Daniel Ramos-Menchelli


I am an Assistant Professor of International Economics at the Johns Hopkins School of Advanced International Studies (SAIS). I received a Ph.D in Business Economics from Harvard in May 2023. 

My research focuses on International Trade, Urban Economics and Development Economics.

Contact: danielramos@jhu.edu

CV: You can find my CV here

Working Papers

Spatial Mobility, Economic Opportunity, and Crime, with Gaurav Khanna, Carlos Medina, Anant Nyshadam, Jorge Tamayo, and Audrey Tiew

Neighborhoods are strong determinants of both economic opportunity and criminal activity. Does improving connectedness between segregated and unequal parts of a city predominantly import opportunity or export crime? We use a spatial general equilibrium framework to model individual’s decision of where to work and whether to engage in criminal activity, with spillovers across the criminal and legitimate sectors. We match at the individual level various sources of administrative records from Medell´ın, Colombia to construct a novel, granular dataset recording the origin and destination of both workers and criminals needed to identify key parameters of the model. We leverage the roll out of a cable car system to identify key parameters of the model informing how changes in transportation costs causally affect the location and sector choices of workers and criminals. Our counterfactual exercises indicate that, when improving the connectedness of almost any neighborhood, overall criminal activity in the city is reduced and total welfare is improved.
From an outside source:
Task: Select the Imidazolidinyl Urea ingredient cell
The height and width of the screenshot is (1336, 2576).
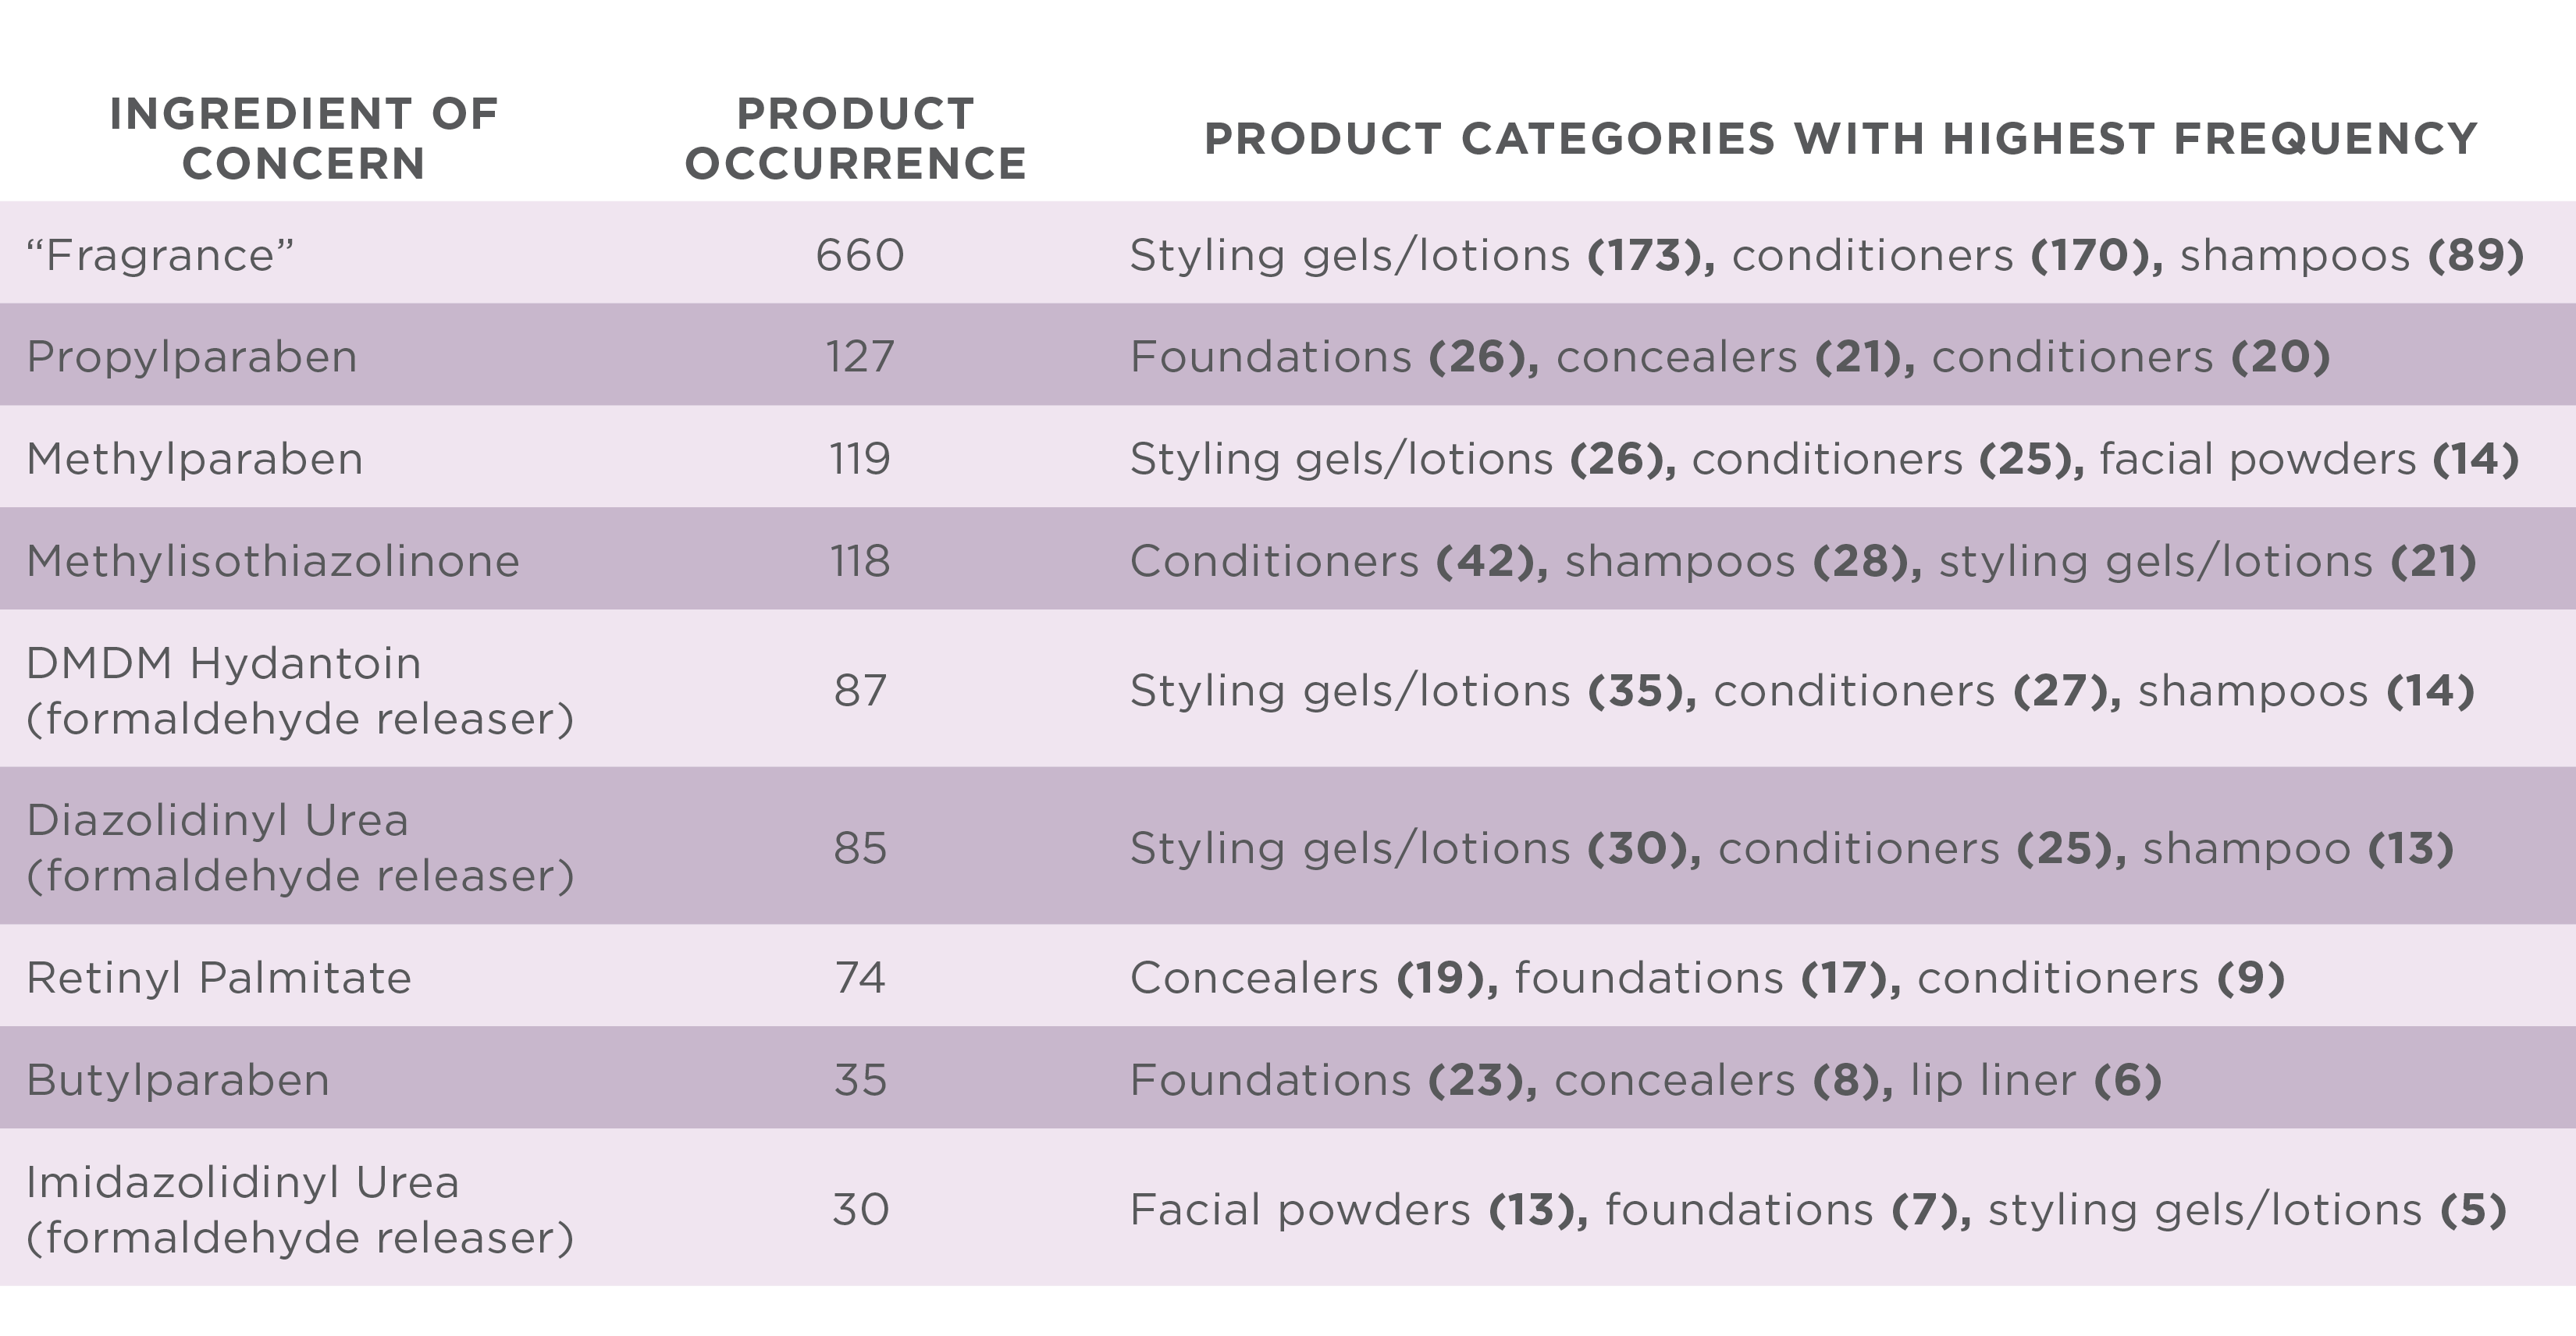Action: [x=300, y=1210]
Fragmented Markets and the Proliferation of Small Firms: Evidence from Mom-and-Pop Shops in Mexico, with Diana Sverdlin-Lisker

The retail sector in developing countries is dominated by small firms. We explain this fact with a spatial model in which high transport costs lead to small effective market sizes and, consequently, the proliferation of smaller and lower-quality firms. We show that low costs of entry are key for this result. With a new, confidential panel of firm-level data surveying the universe of mom-and-pop shops in Mexico, we test the predictions of our model. We exploit the deregulation of the Mexican gasoline market in 2017 as an exogenous shock to consumer transport costs. Where gas prices increased, the number of mom-and-pop shops differentially increased while their average size and quality fell. We provide evidence of fragmentation as the mechanism driving these effects. With our estimated model, we evaluate the welfare consequences of a licensing program that increases costs of entry for mom-and-pop shops. We show that the presence of fewer stores in the market yields a 1.4% welfare gain

The Spatial Consequences of Financial Frictions: Evidence from Brazil, with Bernardus Van Doornik

What are the regional and distributional consequences of government subsidies in credit markets? We provide theory and evidence to answer this question using detailed administrative data from Brazil. We build a dynamic spatial general equilibrium model with working capital constraints in which a government can subsidize credit across sectors and regions. We show that spatial linkages through trade, migration, and input-output relationships are crucial to understand the long-run consequences of such policies. Guided by the model, we evaluate the long-run sectoral and skill composition effects of a credit place-based policy in Brazil. We exploit the fact that treatment intensity varied discontinuously across a geological border. Using a dynamic regression discontinuity design, we find that, after the credit shock, treated municipalities become more agricultural-oriented and less skill-intensive. We estimate the model by matching the reduced-form moments and perform counterfactual simulations to evaluate the regional and distributional effects of credit subsidies. These simulations indicate that credit subsidies differentially increase welfare in richer regions with smaller effects on poorer ones. An alternative policy that improves bankruptcy procedures through court reform, decreasing the cost of credit in local labor markets, differentially improves welfare in poorer regions.